In this paper, a system for monitoring road conditions and unsafe driving behaviours in real-time was implemented. Essentially the system consisted of local server and a mobile application. The local server is a GUI desktop application created using Java. The server was tasked to perform classifications for detecting potholes, speed bumps and unsafe driving behaviour using sensor data collected from the mobile application and then send the results to the mobile application. The algorithms used for classification were KNN and MLP. The results showed an average accuracy of 80.9% for pothole detection, 70% for speed bump detection and 85.3% for unsafe driving behaviours detection. In the work carried out in [30], an accuracy of 85% for pothole detection was obtained using deep learning method. The results obtained in [31] showed an accuracy of 78.39% using KNN and 76.69% using MLP for driving behaviour recognition. The low accuracy observed for speed bump detection is explained by the use of a relatively smaller dataset due to relatively shorter roads found in Mauritius. Moreover, some errors due to reaction time may have been introduced when collecting the sensor data for the dataset. The reaction time here refers to τ in Eq. (11) and the error due to it can be reduced by repeating the experiment more times or using a larger data set.

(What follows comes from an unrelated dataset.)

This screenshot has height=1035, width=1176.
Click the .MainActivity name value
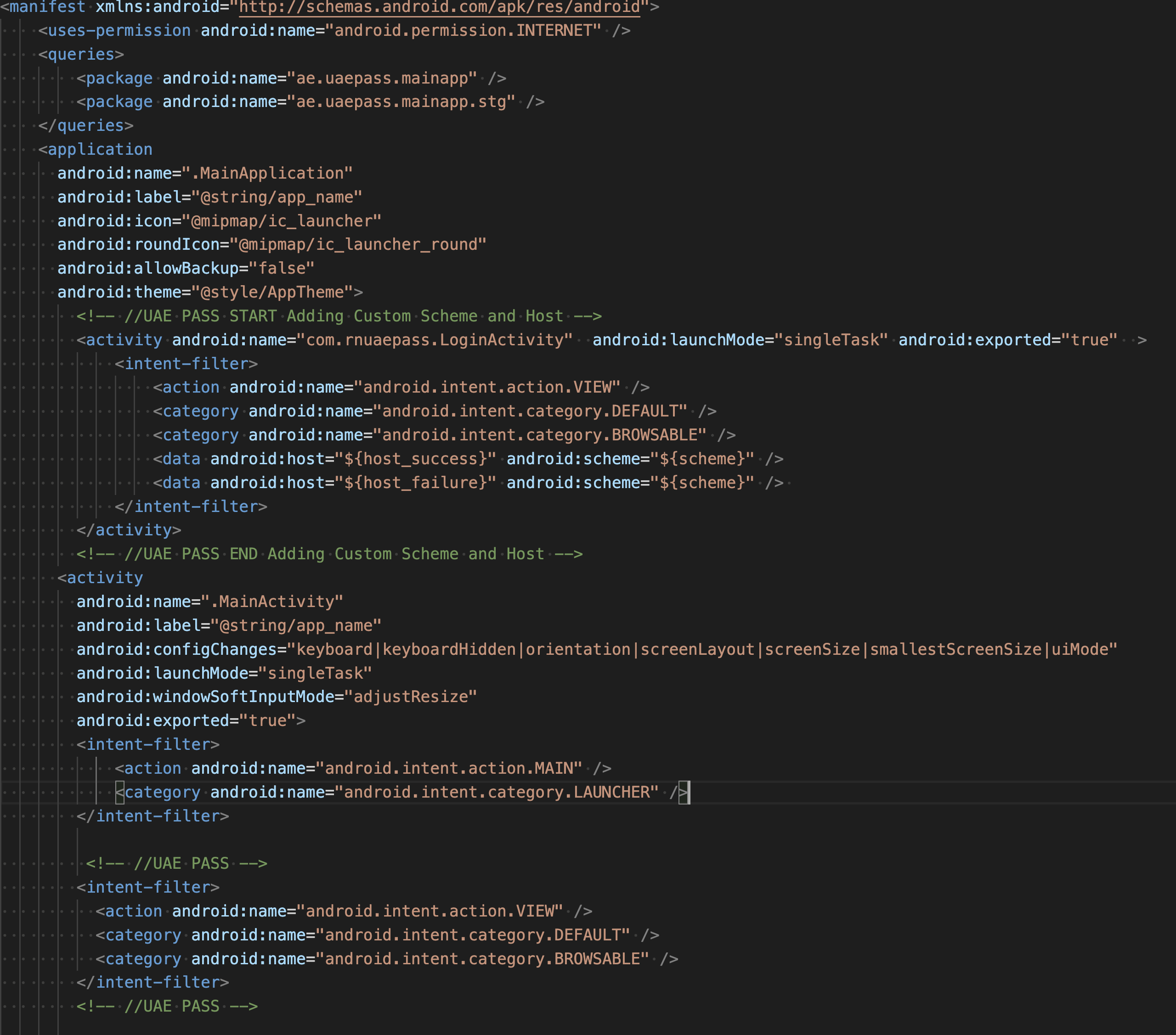271,602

The braking distance and recommended speed during rainy weather were estimated. This was done by first predicting rainfall intensity using MLR. The braking distance was then calculated based on the rainfall intensity and speed of the vehicle. As for the recommended speed, a formula was derived based on the rainfall intensity and road speed limit. The MAPE for the above were as follows: 12.1% for rainfall prediction, 14.7% for braking distance, and 0.735% for recommended speed. Finally, a method for providing ratings for the driver’s journey was devised. It was based on the road quality and the performance of the driver. Future works can be explored to improve the performance of the system and accuracy of the algorithms selected. Firstly, by making use of larger datasets, the accuracy of monitoring road conditions will significantly increase. Algorithms such as MPR and LSTM would provide better results for rainfall prediction as MPR takes into account the non-linear dependence on predictor variables while LSTM is more suitable for time-series data.